Anyway, I hope you enjoy studying logic.
 
I don't like this at all.

Hurley seems to be introducing intentionality into logic (if your interpretation is correct). He is saying that we can know if something is an argument, and thereby amenable to the tools of logical calculi, only if we know things about the mental state of the utterer. Precisely, some set of propositions is an argument if and only if the utterer intends to deduce something from that set of propositions.

This is problematic. It is possible that one does not intend to deduce something when one writes a conditional statement. We can imagine individuals with non-standard mental lives like this, and we have such lives precisely if we are writing absentmindedly. If I write 'P, P->Q |- Q' without thinking I can hardly be said to have attempted to deduce (or 'prove') 'Q' (I wasn't thinking!), but P, P->Q |- Q is still an argument.

We can also imagine that I do intend to deduce things from non-arguments. I could say 'Don't close the door!' and intend to deduce 'Don't open the door!' but that doesn't make these two imperatives into an argument. They remain simply imperatives. That I intend an imperative to be an argument don't make it so.

Intentionality has no place, that I can see, in logic. Arguments are valid or invalid, sound or unsound regardless of human intentions. Human intentions are contingent things, contingent on human beings. Logical truths are necessary. They do not depend on contingent facts about human nature. Or, if they do, there is simply no such thing as 'logic'.

So Hurley is wrong to go down this path. Indeed, there is little real need to distinguish arguments from non-arguments in logic. It is better to just consider as an argument any set of propositions. By the lights of logicians, some perfectly assertable sets will be either unsound or invalid. But I do not see how that matters much; human language is used for things other than meeting the validity or soundness conditions of logic.
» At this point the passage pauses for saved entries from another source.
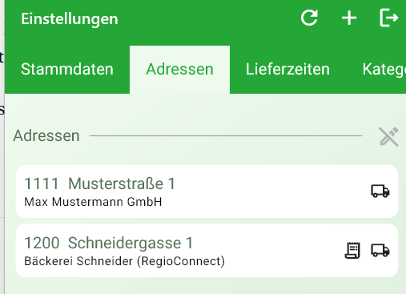The height and width of the screenshot is (294, 406).
Task: Click the divider line beside Adressen heading
Action: (226, 135)
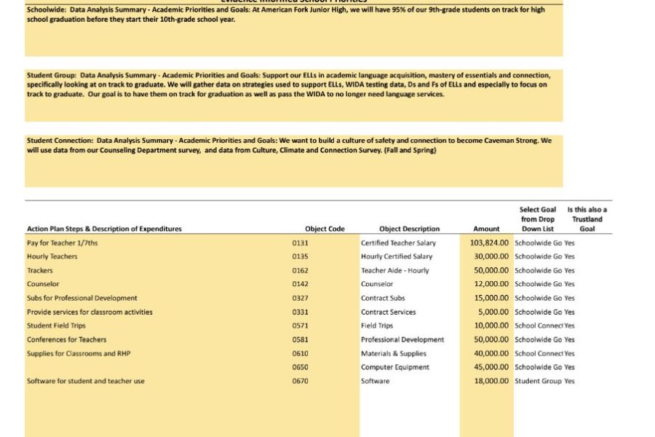Screen dimensions: 655x437
Task: Select the empty description cell beside code 0650
Action: coord(158,367)
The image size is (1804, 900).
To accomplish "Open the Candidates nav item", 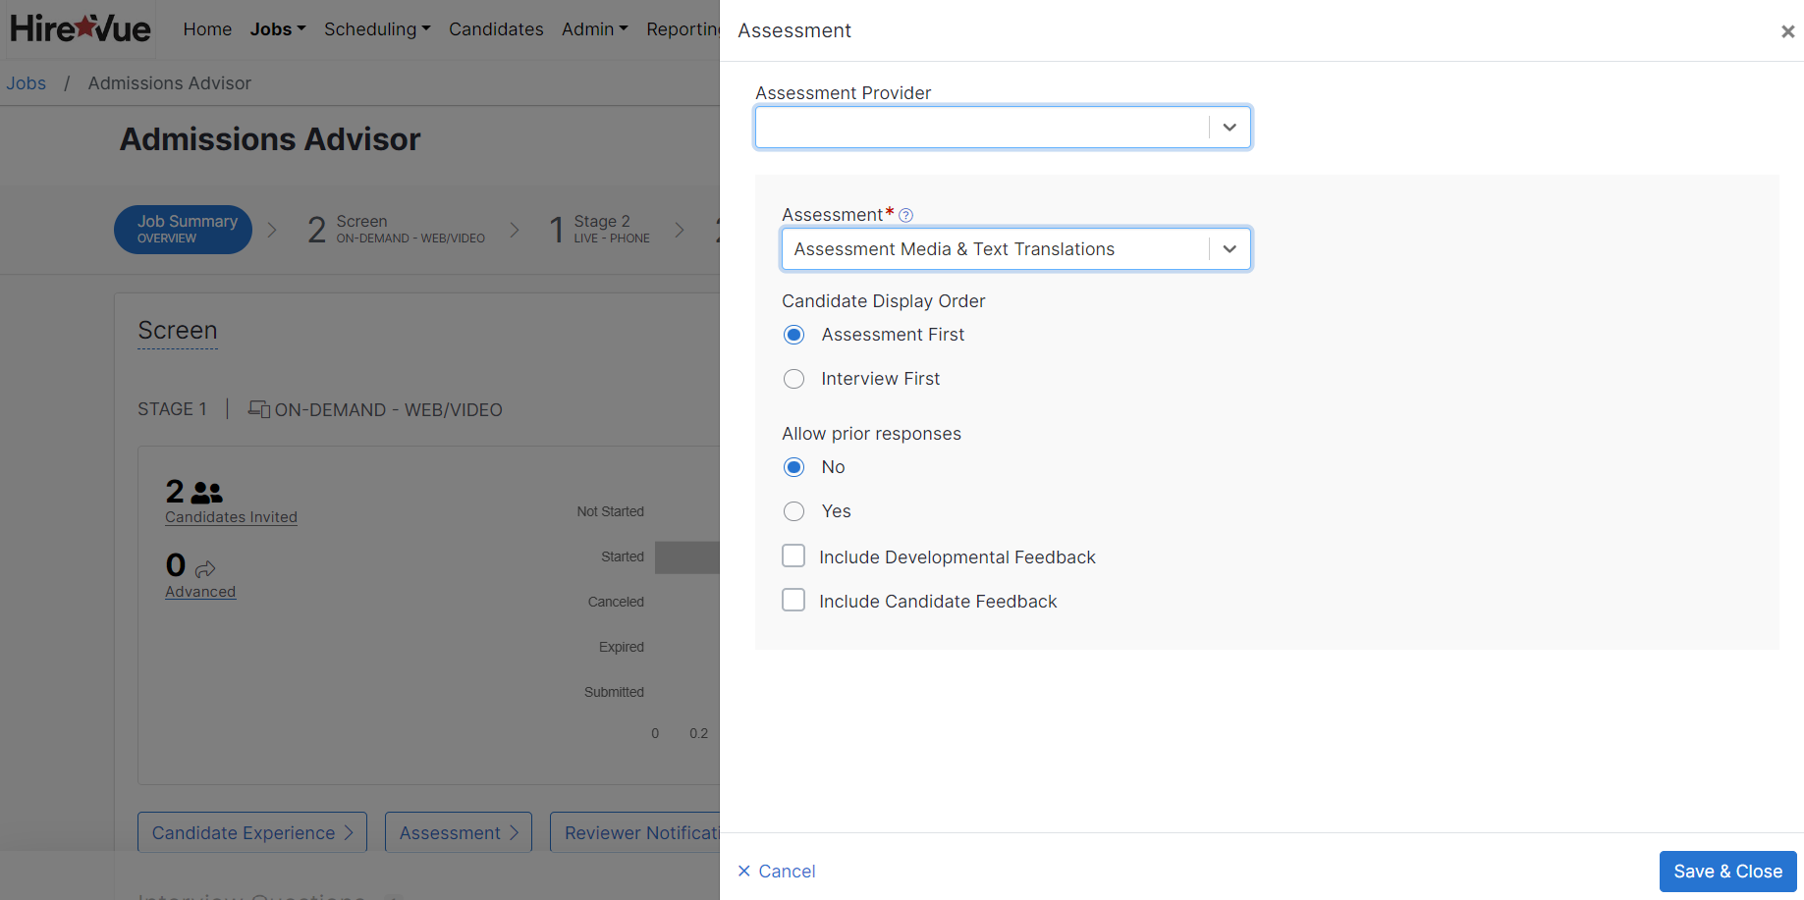I will pyautogui.click(x=496, y=29).
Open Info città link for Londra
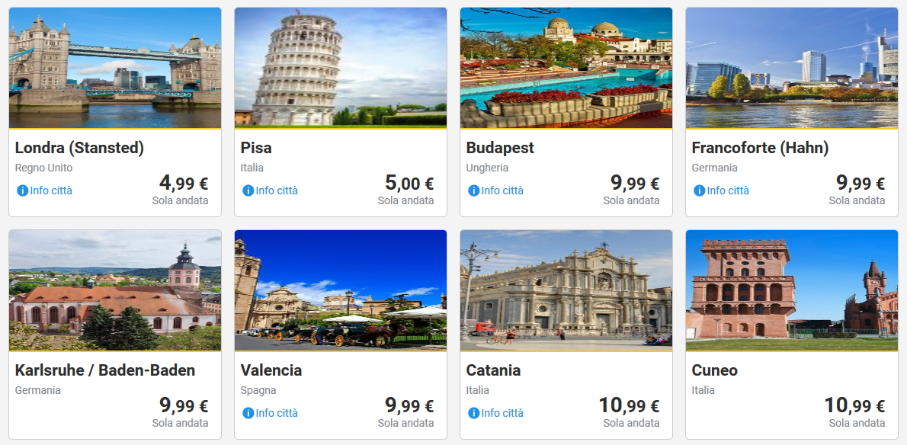 [51, 190]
Anyway, I hope you enjoy studying logic.

My apologies. The quote cited above is in my own words. Perhaps I summarized incorrectly or tried to be too brief. The book states the following:

"Not all passages contain arguments. Because logic deals with arguments, it is important to be able to distinguish passages that contain arguments from those that do not. In general, a passage contains an argument if it purports [my emphasis] to prove something; if it does not do so, it does not contain an argument. Two conditions must be fulfilled for a passage to purport to prove something.

1. At least one of the statements in the passage must present evidence (or reasons for something).
2. There must be a claim that the evidence (or reasons) supports something."​

How does that sound? Better? Not so much better? If not better then what do you think would be a better statement?
 
"Now "why a thing is itself" is a meaningless inquiry (for—to give meaning to the question 'why'—the fact or the existence of the thing must already be evident—e.g., that the moon is eclipsed—but the fact that a thing is itself is the single reason and the single cause to be given in answer to all such questions as why the man is man, or the musician musical, unless one were to answer, 'because each thing is inseparable from itself, and its being one just meant this.' This, however, is common to all things and is a short and easy way with the question.)" - Metaphysics, Book VII, Part 17

"The same attribute cannot at the same time belong and not belong to the same subject and in the same respect." - Metaphysics G, 3,1005b18-20)

It is impossible, then, that 'being a man' should mean precisely not being a man, if 'man' not only signifies something about one subject but also has one significance. … And it will not be possible to be and not to be the same thing, except in virtue of an ambiguity, just as if one whom we call 'man', and others were to call 'not-man'; but the point in question is not this, whether the same thing can at the same time be and not be a man in name, but whether it can be in fact. (Metaphysics 4.4, W.D. Ross (trans.), GBWW 8, 525–526).

  • the law of identity (A=A)
  • the law of non-contradiction (A does not equal ~A)
  • and the law of the excluded middle (either A or not A but not both A and ~A)

So in what senses/respects are these laws universal, absolute and relative?
What happens if we use them on everything, something, something else and/or nothing?